Nominal Loading Rate (mg/L)	Replicate	Cell Densities at 24 hours (cells/mL)	Cell Densities at 48 hours (cells/mL)	Cell Densities at 72 hours (cells/mL)
Control	A	45548	150150	507800
	B	47511	150250	500000
	C	43363	134450	478050
	D	45055	157750	471800
	E	43193	145050	476550
	F	42110	126150	478650
	Mean (SD)	44463 (1958)	143967 (11653)	485475 (14682)
100	A	30306	94720	389750
	B	28990	82769	324950
	C	30630	88775	372100
	D	31825	84567	355100
	E	26563	78103	327350
	F	33985	96752	373950
	Mean (SD)	30378 (2509)	87614 (7191)	357200 (26488)

Cells exposed to the treatment level tested and the control were observed to be normal

Table 3. 72-Hour Exposure of Pseudokirchenriella subcapitata to MTDID 49922 - Growth Rate Acceptance Criteria Data

	Growth rate: 0-24 Hour (1.10 days)	Growth rate: 24-48 Hour (0.936 days)	Growth rate: 48-72 Hour (0.925 days)	Growth rate Overall: 0-72 Hours, 3.01 days (SD)	% CV of Daily Growth Rate
Control: Rep A	1.38	1.27	1.32	1.32 (0.05)	3.92
Control: Rep B	1.42	1.23	1.30	1.32 (0.09)	7.14
Control: Rep C	1.33	1.21	1.37	1.30 (0.08)	6.51
Control: Rep D	1.37	1.34	1.18	1.30 (0.10)	7.59
Control: Rep E	1.33	1.29	1.29	1.30 (0.02)	1.77
Control: Rep F	1.31	1.17	1.44	1.31 (0.13)	10.31
100 mg/L: Rep A	1.01	-	-	1.24
100 mg/L: Rep B	0.97	-	-	1.18
100 mg/L: Rep C	1.02	-	-	1.22
100 mg/L: Rep D	1.05	-	-	1.21
100 mg/L: Rep E	0.89	-	-	1.18
100 mg/L: Rep F	1.11	-	-	1.22
Mean % CV section-by-section growth rate					6.21%
Mean (SD) of overall 0-72 hour growth rates					1.31 (0.01)
% CV of 0-72 hour overall growth rate					0.77%

The % inhibition for 0.72 hours for the 100 mg/L nominal loading rate was 8%. This growth rate inhibition is statistically significant, however, it did not reach 10% effect. Thus it is not considered biologically relevant.

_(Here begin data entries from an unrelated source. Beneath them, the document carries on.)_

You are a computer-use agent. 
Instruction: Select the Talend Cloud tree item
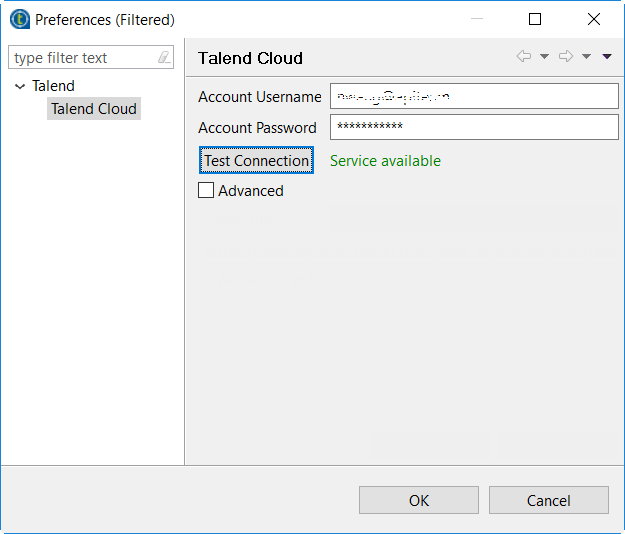[94, 109]
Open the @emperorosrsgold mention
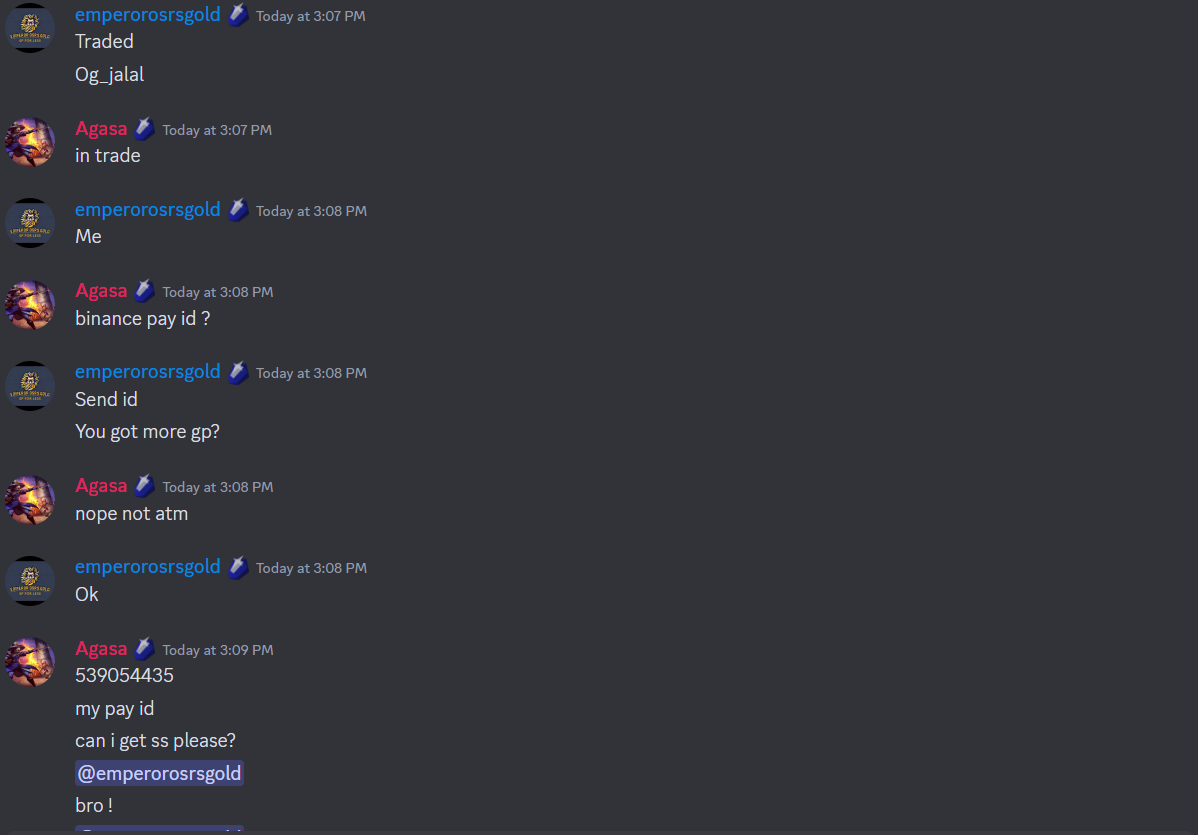 (160, 773)
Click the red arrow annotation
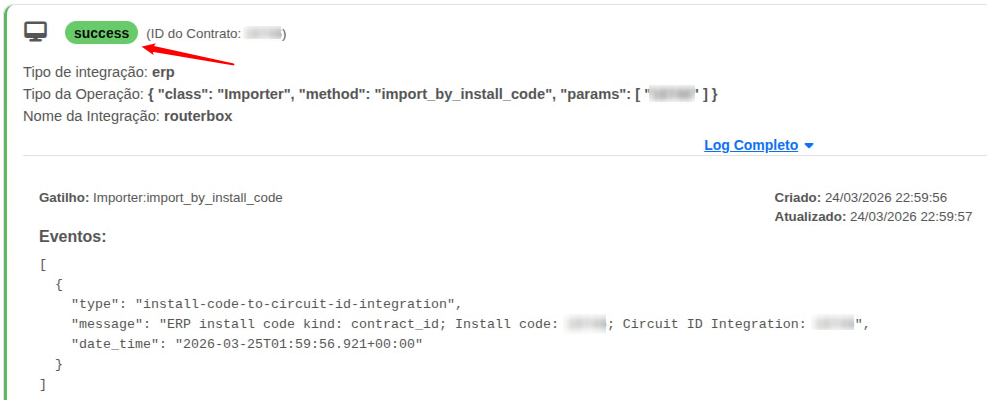This screenshot has height=400, width=987. coord(188,54)
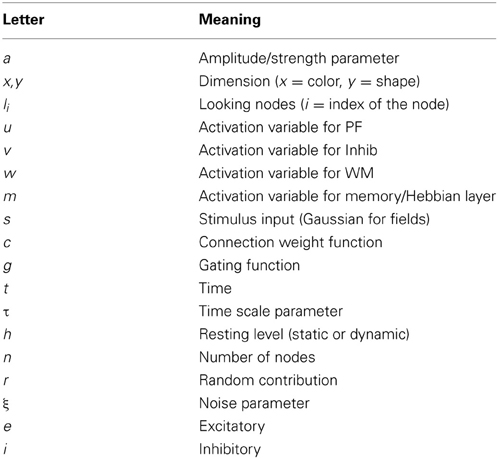This screenshot has height=459, width=498.
Task: Click Random contribution text
Action: [x=268, y=380]
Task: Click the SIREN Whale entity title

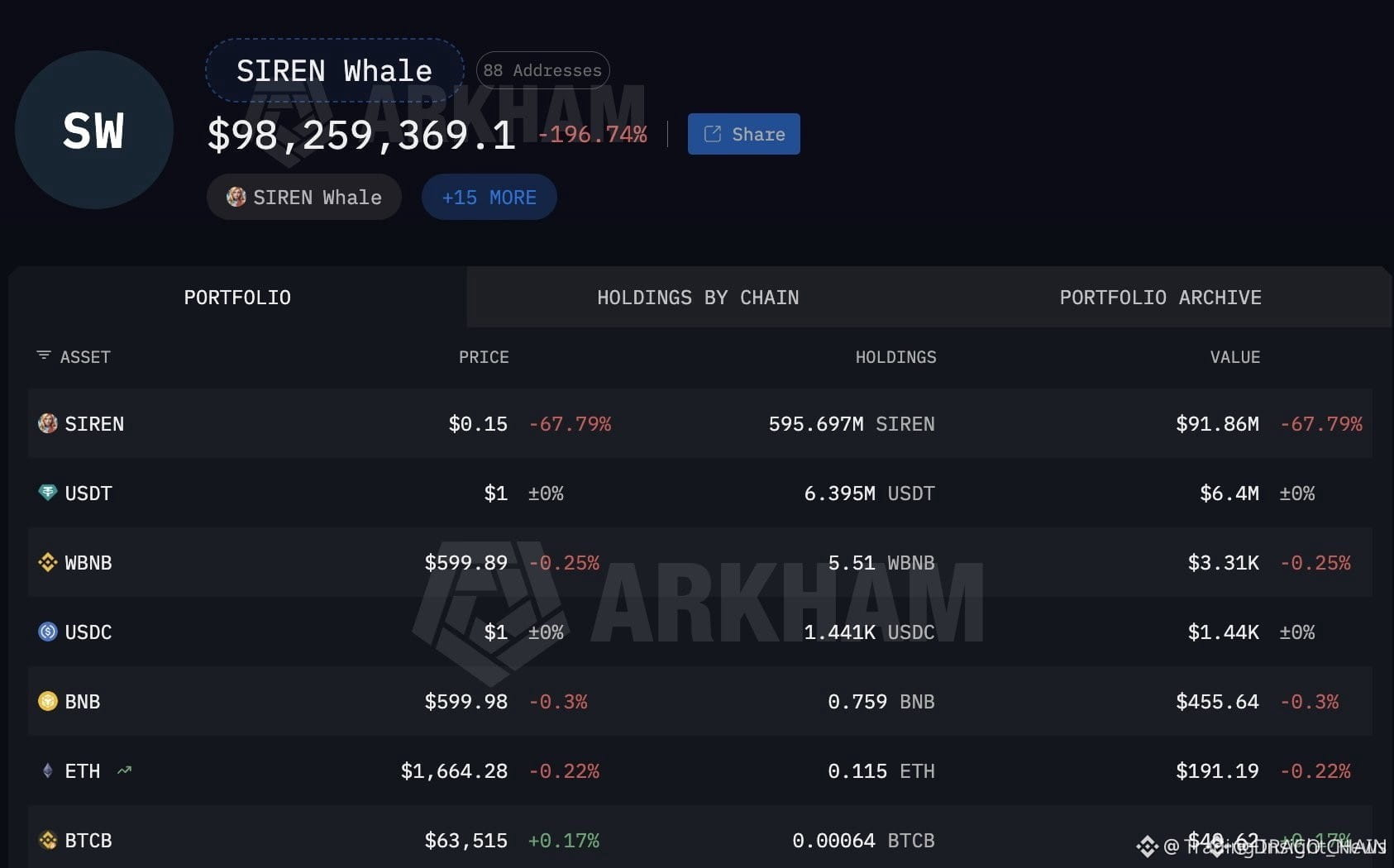Action: (x=334, y=70)
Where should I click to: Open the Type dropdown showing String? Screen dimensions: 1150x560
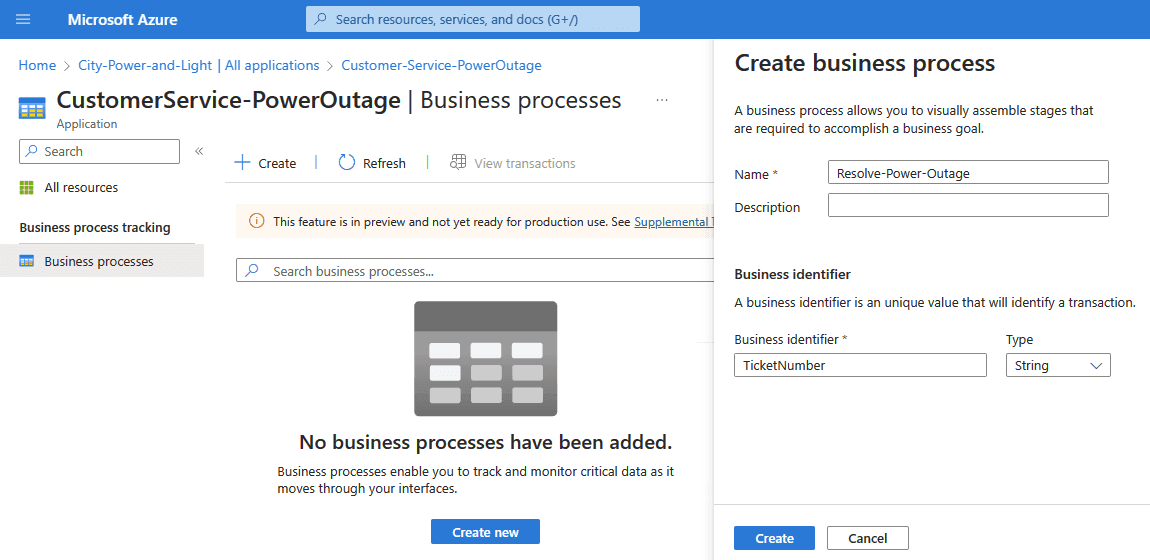click(x=1057, y=366)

Applicant's summary and conclusion

Validity criteria fulfilled:

yes

Remarks:

control biomass increase >16x (49x), CV for section-by-section g rowth rates <35% (6.21%), CV for average specific growth rates <7% (0.77%)

Conclusions:

72 hour EC10 > 100 mg/L (nominal) in Pseudokichneriella subcapitata (OECD 201).
72 hour EC50 > 100 mg/L (nominal) in Pseudokichneriella subcapitata (OECD 201).

Executive summary:

The 72 hour EC50 and EC10 of MTDID 49922 to Pseudokichneriella subcapitata was determined in a limit test according to OECD 201 guidelines. Due to low solubility, water accommodated fractions (WAFs) were used. WAFs made at loading rates of 100 mg/L and a blank control were run using 6 replicates per concentration and no dispersant. No biologically relevant impairment of growth rate nor abnormal cells were observed throughout the test when compared to the control. A loss of material was noted in the study, indicating the test substance was not maintained in solution. An EC50 >100 mg/L and EC10 > 100 mg/L (nominal concentrations) were determined.

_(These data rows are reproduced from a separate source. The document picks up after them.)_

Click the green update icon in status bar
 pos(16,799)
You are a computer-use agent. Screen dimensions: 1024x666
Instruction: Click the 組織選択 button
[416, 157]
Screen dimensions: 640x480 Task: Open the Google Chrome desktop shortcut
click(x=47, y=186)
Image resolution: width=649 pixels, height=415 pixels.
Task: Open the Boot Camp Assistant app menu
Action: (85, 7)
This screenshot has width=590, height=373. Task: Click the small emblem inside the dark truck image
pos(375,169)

Study was conducted under international guidelines and was compliant with GLP criteria. However, due to the inability to mainatin the test substance in solution, this study is considered reliable with restrictions. The result is considered suitable for use in Risk Assessment, Classification & Labeling, and PBT analysis.